I am interested to see what the bullet looks like after penetrating 1/4 inch steel. Next time you shoot please place a milk jug full of water behind the target. You can recover what is left of the bullet. It should never make it thru the milk jug.

That target is not designed to take abuse from a 17 HMR. It is designed for a 22. It would be even more worse for wear if you shot it with a 22 magnum fmj. Since it is ruined already shoot it with a high powered rifle with soft points. I am curious to see what it would do to it.

I am positive that the 17 HMR will destroy the skull of a deer. But you better have perfect shot placement or you will have a deer run off missing part of his/her jaw and starve to death. 

I am also positive that I would not take a 17HMR hunting moose, pigs or bear. 

I have one and love it. It has ended the life of many animals that needed killing. But I know its place and shooting large game is not it. The largest thing I would feel comfortable shooting with it would be a coyote. 

I am impressed with the steel target. I would have never guessed it would have penetrated a 1/4 inch steel plate. 

Darin


----------



## zztopsail

Finger_Mullet said:


> I am interested to see what the bullet looks like after penetrating 1/4 inch steel. Next time you shoot please place a milk jug full of water behind the target. You can recover what is left of the bullet. It should never make it thru the milk jug.
> 
> That target is not designed to take abuse from a 17 HMR. It is designed for a 22. It would be even more worse for wear if you shot it with a 22 magnum fmj. Since it is ruined already shoot it with a high powered rifle with soft points. I am curious to see what it would do to it.
> 
> I am positive that the 17 HMR will destroy the skull of a deer. But you better have perfect shot placement or you will have a deer run off missing part of his/her jaw and starve to death.
> 
> I am also positive that I would not take a 17HMR hunting moose, pigs or bear.
> 
> I have one and love it. It has ended the life of many animals that needed killing. But I know its place and shooting large game is not it. The largest thing I would feel comfortable shooting with it would be a coyote.
> 
> I am impressed with the steel target. I would have never guessed it would have penetrated a 1/4 inch steel plate.
> 
> Darin


I am with you about not hunting pigs, moose or bear with a 17 HMR as I would not want to risk my live on stopping something that big with the ability make mince meat of me; I was just making a point. Tell you what though, they make 17 hmr pistols now that might make a good light weight side arm for dispatching down but not dead animals or at least as a last defense against a charging pig, moose or bear. 

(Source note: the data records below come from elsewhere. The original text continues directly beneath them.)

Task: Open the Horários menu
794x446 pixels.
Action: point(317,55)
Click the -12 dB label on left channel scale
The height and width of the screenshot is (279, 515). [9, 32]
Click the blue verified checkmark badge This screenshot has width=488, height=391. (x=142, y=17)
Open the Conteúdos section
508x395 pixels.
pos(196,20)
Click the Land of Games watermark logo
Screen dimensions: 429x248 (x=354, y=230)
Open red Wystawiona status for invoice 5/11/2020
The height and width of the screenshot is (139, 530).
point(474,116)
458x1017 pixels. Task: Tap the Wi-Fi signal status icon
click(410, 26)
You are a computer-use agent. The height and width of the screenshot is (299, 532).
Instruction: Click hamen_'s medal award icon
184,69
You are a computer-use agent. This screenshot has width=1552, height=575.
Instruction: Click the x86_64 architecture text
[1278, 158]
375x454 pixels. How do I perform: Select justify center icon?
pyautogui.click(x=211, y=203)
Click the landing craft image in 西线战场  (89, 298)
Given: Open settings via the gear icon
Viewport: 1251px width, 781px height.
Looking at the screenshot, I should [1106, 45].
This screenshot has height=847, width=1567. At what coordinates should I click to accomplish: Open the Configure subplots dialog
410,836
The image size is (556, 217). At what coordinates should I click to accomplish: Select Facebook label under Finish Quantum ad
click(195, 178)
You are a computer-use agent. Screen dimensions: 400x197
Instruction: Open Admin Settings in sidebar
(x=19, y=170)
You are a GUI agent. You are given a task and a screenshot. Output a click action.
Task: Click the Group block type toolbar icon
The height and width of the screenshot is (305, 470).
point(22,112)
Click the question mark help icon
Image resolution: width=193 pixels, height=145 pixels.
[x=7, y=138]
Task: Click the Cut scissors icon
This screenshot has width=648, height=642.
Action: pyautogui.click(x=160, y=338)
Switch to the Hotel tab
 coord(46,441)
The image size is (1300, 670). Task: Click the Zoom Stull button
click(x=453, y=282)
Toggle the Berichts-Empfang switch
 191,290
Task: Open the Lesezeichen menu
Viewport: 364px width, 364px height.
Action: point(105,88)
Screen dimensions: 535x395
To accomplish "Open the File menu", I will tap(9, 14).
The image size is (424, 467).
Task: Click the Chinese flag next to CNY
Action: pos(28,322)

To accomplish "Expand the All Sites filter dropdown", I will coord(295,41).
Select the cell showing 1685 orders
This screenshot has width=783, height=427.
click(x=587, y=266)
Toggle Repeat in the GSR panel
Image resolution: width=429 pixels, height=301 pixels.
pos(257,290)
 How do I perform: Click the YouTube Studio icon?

And your right, I was totally amazed at the 20 grains metal piercing ability, I mean I totally dropped my jaw when saw that.

And your also right that 22 cal target is not up to the task against a 17 round. I also got a .38-44 cal Do-All for Christmas for use with my Black Powder 1858 Remington Pistol and now I plan on putting the 17 HMR against that as it is about 1/2 steel and even then, I will probably only use the 17 grain V-Max on it and not the 20 grain XTP.

I will keep you guys posted, but man this 17 HMR Rifle is one hell of a weapon.


----------



## Rockfish1

don't scrap the target... take it to the weld shop and have him bump the dents out and weld up the hole and use it for what it was built for, no need to throw out salvageable toys... it'll have a bit of character like no others...


----------



## Fisheadgib

zztopsail said:


> I am with you about not hunting pigs, moose or bear with a 17 HMR as I would not want to risk my live on stopping something that big with the ability make mince meat of me; I was just making a point. Tell you what though, they make 17 hmr pistols now that might make a good light weight side arm for dispatching down but not dead animals or at least as a last defense against a charging pig, moose or bear.
> 
> And your right, I was totally amazed at the 20 grains metal piercing ability, I mean I totally dropped my jaw when saw that.
> 
> And your also right that 22 cal target is not up to the task against a 17 round. I also got a .38-44 cal Do-All for Christmas for use with my Black Powder 1858 Remington Pistol and now I plan on putting the 17 HMR against that as it is about 1/2 steel and even then, I will probably only use the 17 grain V-Max on it and not the 20 grain XTP.
> 
> I will keep you guys posted, but man this 17 HMR Rifle is one hell of a weapon.



So you took your Christmas present and destroyed it just so you could post it on the internet? I have one also and I don't shoot at it that close with my .22lr's. Shooting at a 2" circle at that range is no challenge unless it was a handgun. I've never shot at it with my .17 HMR but I doubt it would do that kind of damage at 100 yds or so.

I've had several friends read crap on the internet about how devastating the .17 HMR is on deer with a head shot. They all lost wounded animals that likely died a lingering death after they ran off. The light fast bullets loose energy fast and usually make a wide superficial wound. the reason they look impressive on metal is that as the bullet starts to penetrate, the hard "tissue" around the wound doesn't push aside and the energy of the round is contained and penetrates deeper. In soft tissue, the bullet expands and the tissue around the entry does not contain the energy and allows it to expand outward. This creates a shallow but wide wound.


----------



## Finger_Mullet

*target*

That target is not destroyed. A little hammer work, spot weld and paint and it is good as new. 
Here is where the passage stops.